Pose the normal equations $$ \begin{align} \mathbf{A}^{*} \mathbf{A} x &= \mathbf{A}^{*} b \\ \left[ \begin{array}{cc} \mathbf{1} \cdot \mathbf{1} & \mathbf{1} \cdot x \\ x \cdot \mathbf{1} & x \cdot x \end{array} \right] % \left[ \begin{array}{c} a_{0} \\ a_{1} \end{array} \right] % &= % \left[ \begin{array}{c} \mathbf{1} \cdot y \\ x \cdot y \end{array} \right] \\[3pt] % \left[ \begin{array}{rr} 5 & -1 \\ -1 & 59 \end{array} \right] % \left[ \begin{array}{c} a_{0} \\ a_{1} \end{array} \right] % &= % \left[ \begin{array}{r} 1 \\ -59 \end{array} \right]. % % \end{align} % $$ The solution is $$ \begin{align} x_{LS} % &= \left( \mathbf{A}^{*}\mathbf{A} \right)^{-1} \mathbf{A}^{*} y \\[3pt] % &= % \frac{1}{294} \left[ \begin{array}{rr} 59 & 1 \\ 1 & 5 \\ \end{array} \right] % \left[ \begin{array}{r} 1 \\ -59 \end{array} \right] \\[3pt] % &= % \frac{1}{294} \left[ \begin{array}{r} 331 \\ 185 \end{array} \right] % \end{align} $$ As shown in Difference between orthogonal projection and least squares solution, the normal equations solution in the pseudoinverse solution. but we need the rest of the minimizers on the dashed line.

Knowing that $$ \mathcal{N}\left( \mathbf{A}^{*} \right) = \text{span } \left\{ \ % \left[ \begin{array}{r} 7 \\ -10 \\ 0 \\ 0 \\ 3 \end{array} \right], \ % \left[ \begin{array}{r} 4 \\ -7 \\ 0 \\ 3 \\ 0 \end{array} \right],\ % \left[ \begin{array}{r} 1 \\ -4 \\ 3 \\ 0 \\ 0 \end{array} \right]\ \right\} % $$ the full least squares solution is $$ x_{LS} = % \frac{1}{294} \left[ \begin{array}{r} 331 \\ 185 \end{array} \right] % + \alpha % \left[ \begin{array}{r} 7 \\ -10 \\ 0 \\ 0 \\ 3 \end{array} \right] % + \beta % \left[ \begin{array}{r} 4 \\ -7 \\ 0 \\ 3 \\ 0 \end{array} \right] % + \gamma % \left[ \begin{array}{r} 1 \\ -4 \\ 3 \\ 0 \\ 0 \end{array} \right] $$ where $\alpha$, $\beta$, and $\gamma$ are arbitrary complex constants.

For more insight: Is the unique least norm solution to Ax=b the orthogonal projection of b onto R(A)?

Answer 3

Imagine you have two data points $(2,4)$ and $(2,6)$. Now, if we put the slope formula into matrix form, we will have \begin{pmatrix}2 & 1 \\2 & 1 \\\end{pmatrix} as our $X$ matrix.
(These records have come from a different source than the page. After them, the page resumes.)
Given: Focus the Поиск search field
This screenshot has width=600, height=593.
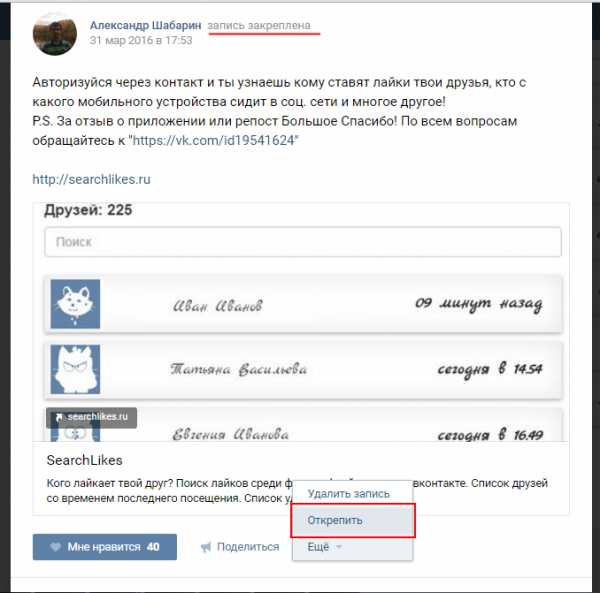Looking at the screenshot, I should [303, 242].
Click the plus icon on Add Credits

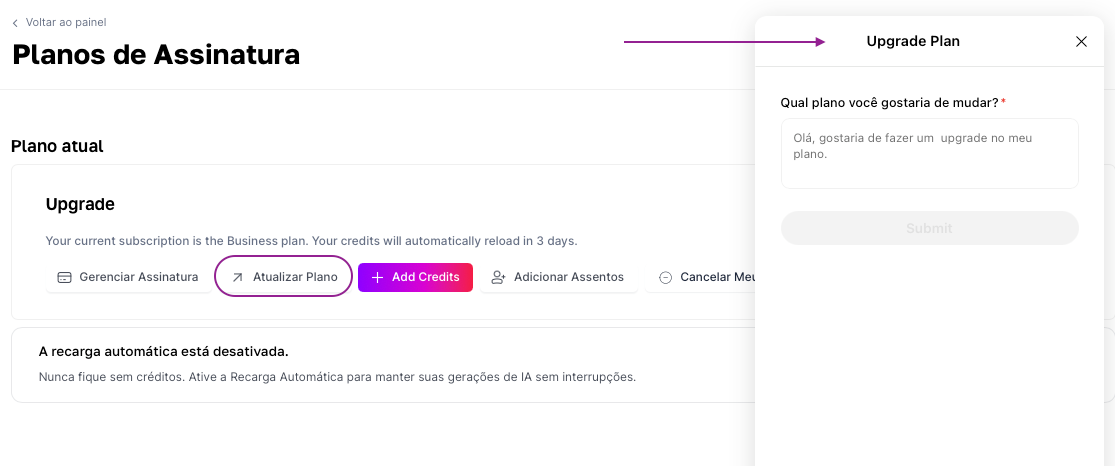coord(377,277)
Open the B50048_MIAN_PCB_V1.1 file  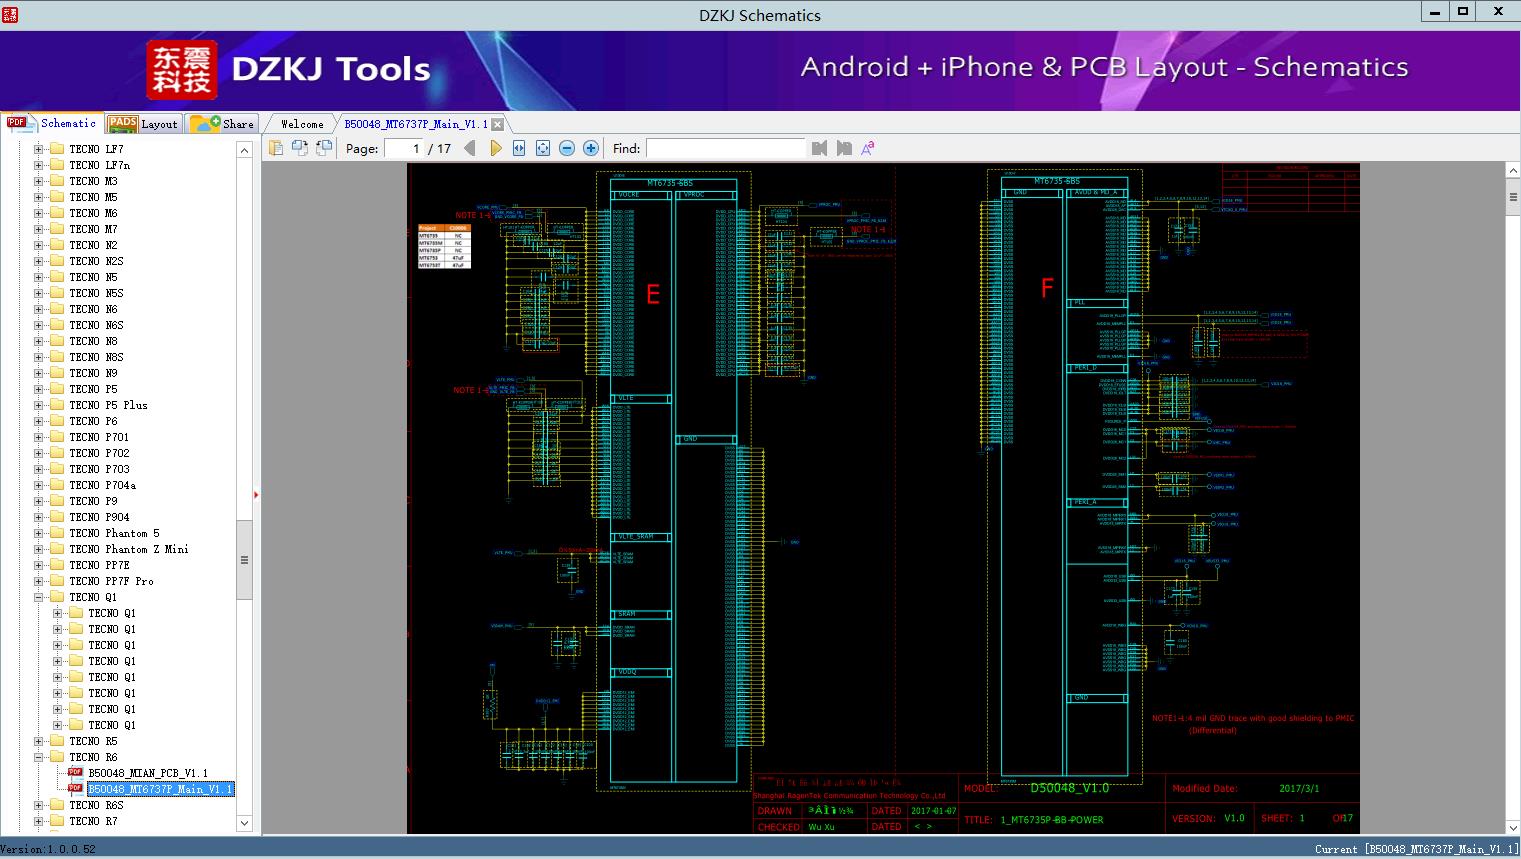point(147,773)
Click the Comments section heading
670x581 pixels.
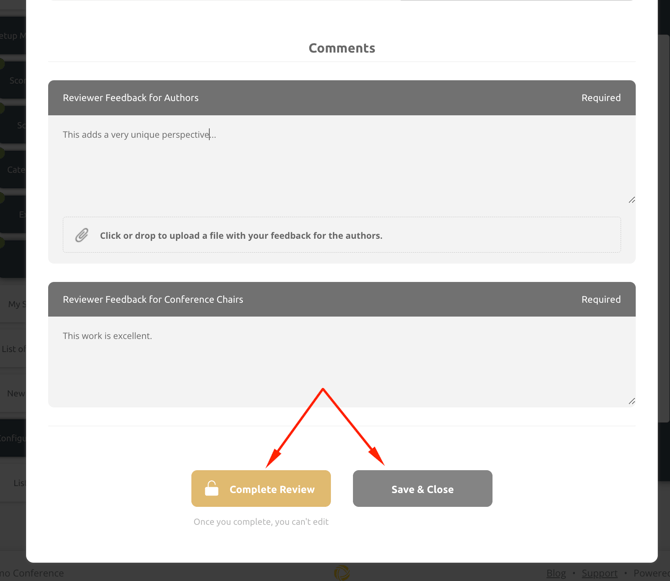[342, 48]
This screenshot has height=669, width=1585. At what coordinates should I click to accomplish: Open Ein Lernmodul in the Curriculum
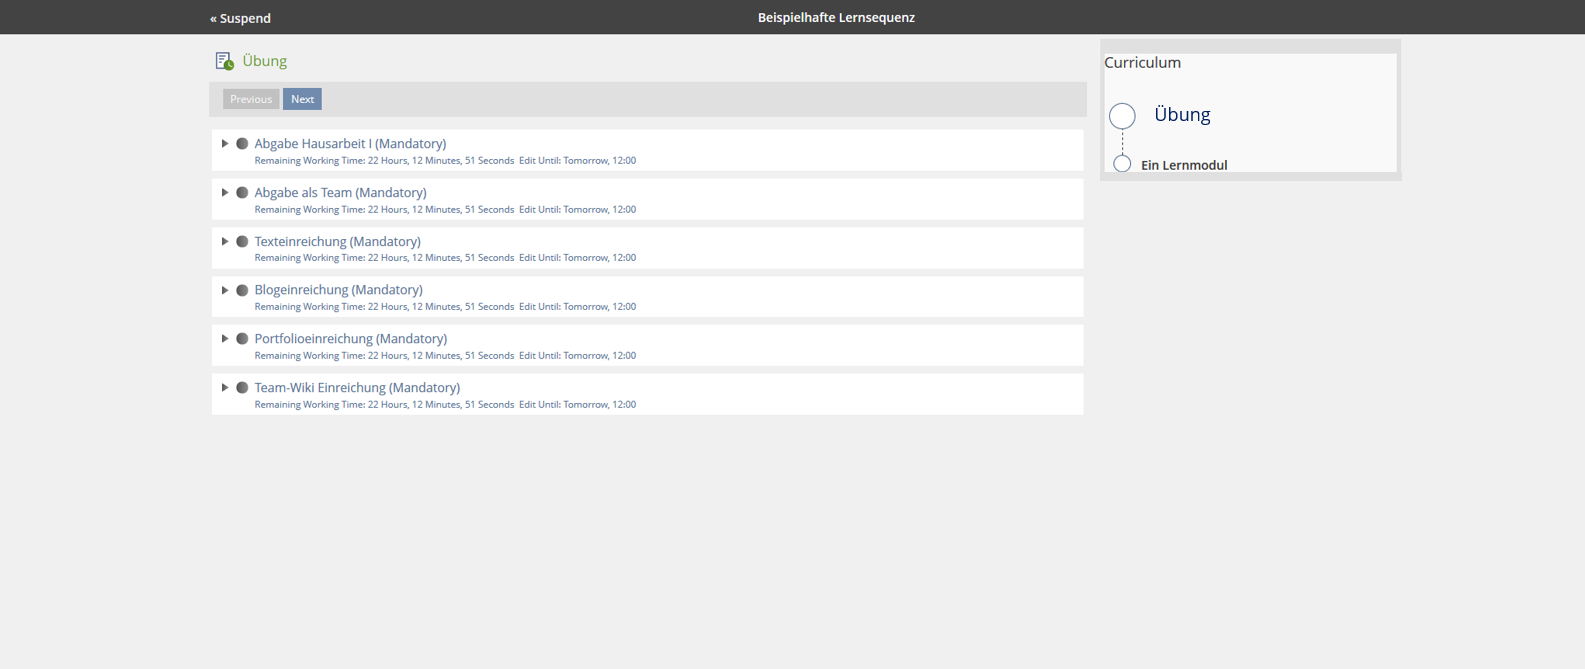coord(1184,165)
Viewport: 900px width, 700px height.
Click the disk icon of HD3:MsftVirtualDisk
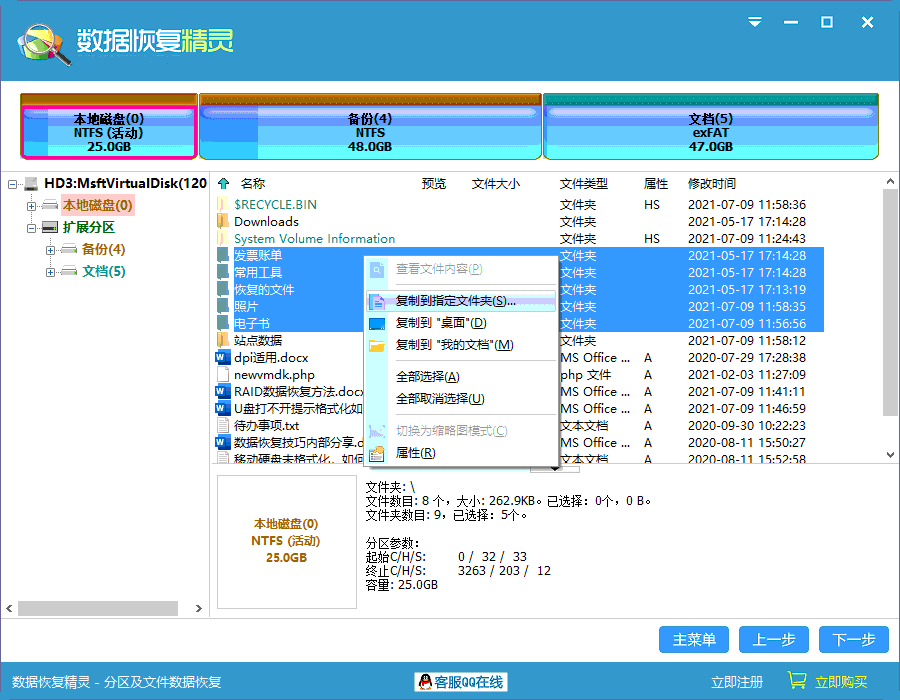pyautogui.click(x=30, y=184)
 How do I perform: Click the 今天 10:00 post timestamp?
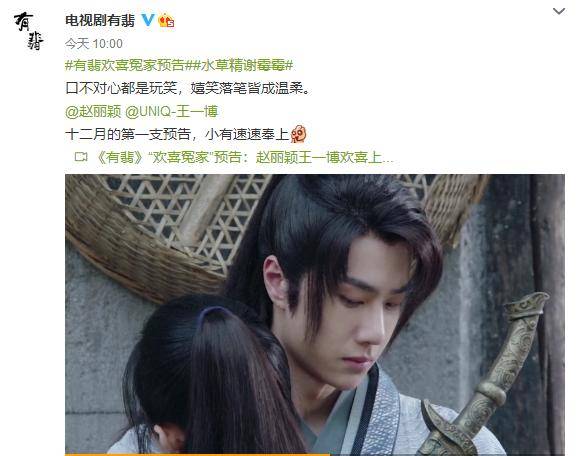[x=94, y=44]
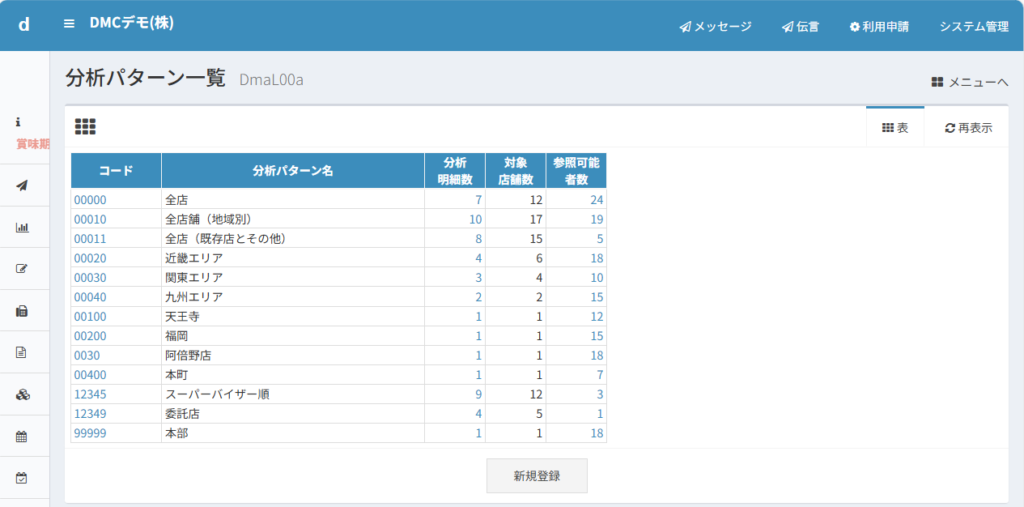Open システム管理 in the top navigation

coord(973,27)
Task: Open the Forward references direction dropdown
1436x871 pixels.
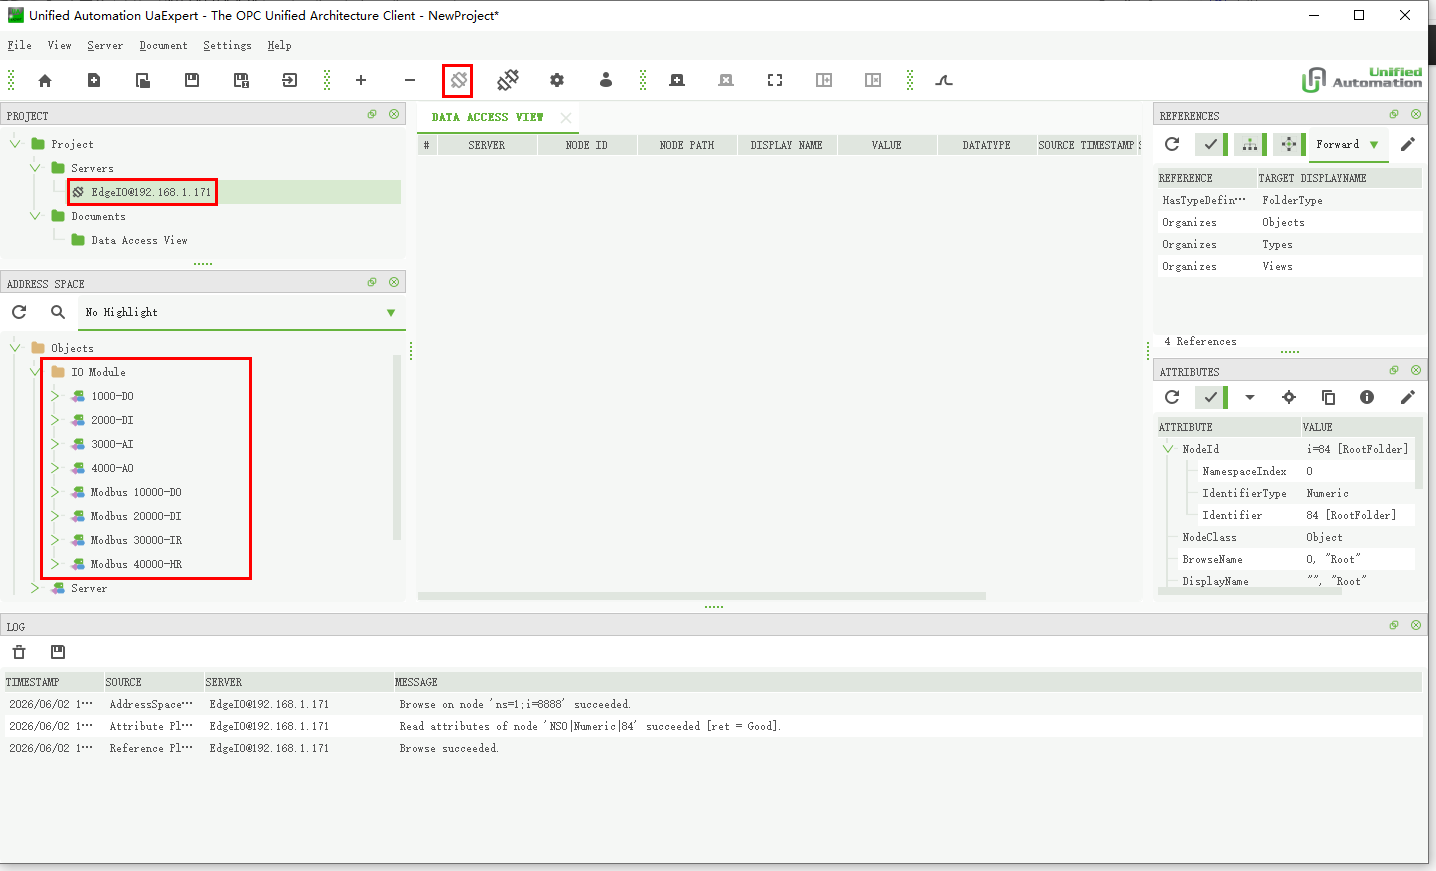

First column is for the input $X$ and second for the slope "$b$". We set "$b$" as one because we want to give it freedom to move (otherwise, $0$ would kill the "$b$" out of the formula, $mx = y$). Then, we have the vector $(M ,B)$ for our unknown coefficients. These two matrices multiplied will give the output vector $(4 ,6)$.

Now, try to think of how you would graph through these two data points. The problem is that there are infinite solutions depending on what you set the bias "$b$" to be equal to. Why do we have infinite least square solutions? Well, The column space is not full rank and we have a dependency!

This is the most intuitive way to think in my opinion. Once you understand in 2d, you just "rely" it will hold on to $n$ dimensions (and there is no reason to not hold).